#### DATA LISTING ####

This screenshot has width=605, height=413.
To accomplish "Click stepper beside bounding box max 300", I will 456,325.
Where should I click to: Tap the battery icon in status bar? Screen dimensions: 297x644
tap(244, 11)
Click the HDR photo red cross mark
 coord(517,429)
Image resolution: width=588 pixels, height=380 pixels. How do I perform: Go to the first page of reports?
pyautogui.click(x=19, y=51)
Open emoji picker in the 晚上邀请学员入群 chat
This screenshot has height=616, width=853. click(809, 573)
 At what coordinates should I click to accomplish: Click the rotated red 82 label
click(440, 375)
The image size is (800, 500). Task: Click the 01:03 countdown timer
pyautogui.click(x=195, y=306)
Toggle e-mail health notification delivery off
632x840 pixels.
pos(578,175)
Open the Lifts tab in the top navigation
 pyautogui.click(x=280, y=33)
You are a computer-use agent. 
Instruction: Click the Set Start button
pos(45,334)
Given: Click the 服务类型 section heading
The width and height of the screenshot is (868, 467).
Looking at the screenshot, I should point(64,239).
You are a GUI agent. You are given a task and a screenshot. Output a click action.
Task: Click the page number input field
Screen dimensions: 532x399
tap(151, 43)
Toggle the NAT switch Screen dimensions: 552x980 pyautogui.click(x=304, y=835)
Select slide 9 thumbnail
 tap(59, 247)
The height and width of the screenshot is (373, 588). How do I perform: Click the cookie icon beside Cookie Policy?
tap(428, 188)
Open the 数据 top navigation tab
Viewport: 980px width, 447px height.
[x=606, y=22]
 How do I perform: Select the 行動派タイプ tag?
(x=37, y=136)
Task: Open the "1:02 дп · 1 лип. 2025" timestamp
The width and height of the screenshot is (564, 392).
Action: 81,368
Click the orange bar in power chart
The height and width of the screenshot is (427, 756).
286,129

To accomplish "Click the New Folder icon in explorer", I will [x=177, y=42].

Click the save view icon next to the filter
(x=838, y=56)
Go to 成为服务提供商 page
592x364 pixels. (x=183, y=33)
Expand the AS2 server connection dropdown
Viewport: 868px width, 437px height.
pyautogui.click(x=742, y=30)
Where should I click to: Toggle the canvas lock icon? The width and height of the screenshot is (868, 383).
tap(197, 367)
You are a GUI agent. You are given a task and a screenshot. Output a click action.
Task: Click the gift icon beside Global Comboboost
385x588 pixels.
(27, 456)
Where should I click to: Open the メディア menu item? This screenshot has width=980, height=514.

####

Retype the material exactly.

This screenshot has width=605, height=413.
To accomplish "Click stepper beside bounding box max 300", I will 456,325.
Where should I click to: Tap the battery icon in status bar? Screen dimensions: 297x644
tap(244, 11)
Click the HDR photo red cross mark
 coord(517,429)
Image resolution: width=588 pixels, height=380 pixels. How do I perform: Go to the first page of reports?
pyautogui.click(x=19, y=51)
Open emoji picker in the 晚上邀请学员入群 chat
This screenshot has height=616, width=853. click(809, 573)
 At what coordinates should I click to accomplish: Click the rotated red 82 label
click(440, 375)
The image size is (800, 500). Task: Click the 01:03 countdown timer
pyautogui.click(x=195, y=306)
Toggle e-mail health notification delivery off
632x840 pixels.
pos(578,175)
Open the Lifts tab in the top navigation
 pyautogui.click(x=280, y=33)
You are a computer-use agent. 
Instruction: Click the Set Start button
pos(45,334)
Given: Click the 服务类型 section heading
The width and height of the screenshot is (868, 467).
Looking at the screenshot, I should point(64,239).
You are a GUI agent. You are given a task and a screenshot. Output a click action.
Task: Click the page number input field
Screen dimensions: 532x399
tap(151, 43)
Toggle the NAT switch Screen dimensions: 552x980 pyautogui.click(x=304, y=835)
Select slide 9 thumbnail
 tap(59, 247)
The height and width of the screenshot is (373, 588). How do I perform: Click the cookie icon beside Cookie Policy?
tap(428, 188)
Open the 数据 top navigation tab
Viewport: 980px width, 447px height.
[x=606, y=22]
 How do I perform: Select the 行動派タイプ tag?
(x=37, y=136)
Task: Open the "1:02 дп · 1 лип. 2025" timestamp
The width and height of the screenshot is (564, 392).
Action: 81,368
Click the orange bar in power chart
The height and width of the screenshot is (427, 756).
286,129

To accomplish "Click the New Folder icon in explorer", I will [x=177, y=42].

Click the save view icon next to the filter
(x=838, y=56)
Go to 成为服务提供商 page
592x364 pixels. (x=183, y=33)
Expand the AS2 server connection dropdown
Viewport: 868px width, 437px height.
pyautogui.click(x=742, y=30)
Where should I click to: Toggle the canvas lock icon? The width and height of the screenshot is (868, 383).
tap(197, 367)
You are a GUI agent. You are given a task and a screenshot. Output a click action.
Task: Click the gift icon beside Global Comboboost
385x588 pixels.
(27, 456)
Where should I click to: Open the メディア menu item? This screenshot has width=980, height=514.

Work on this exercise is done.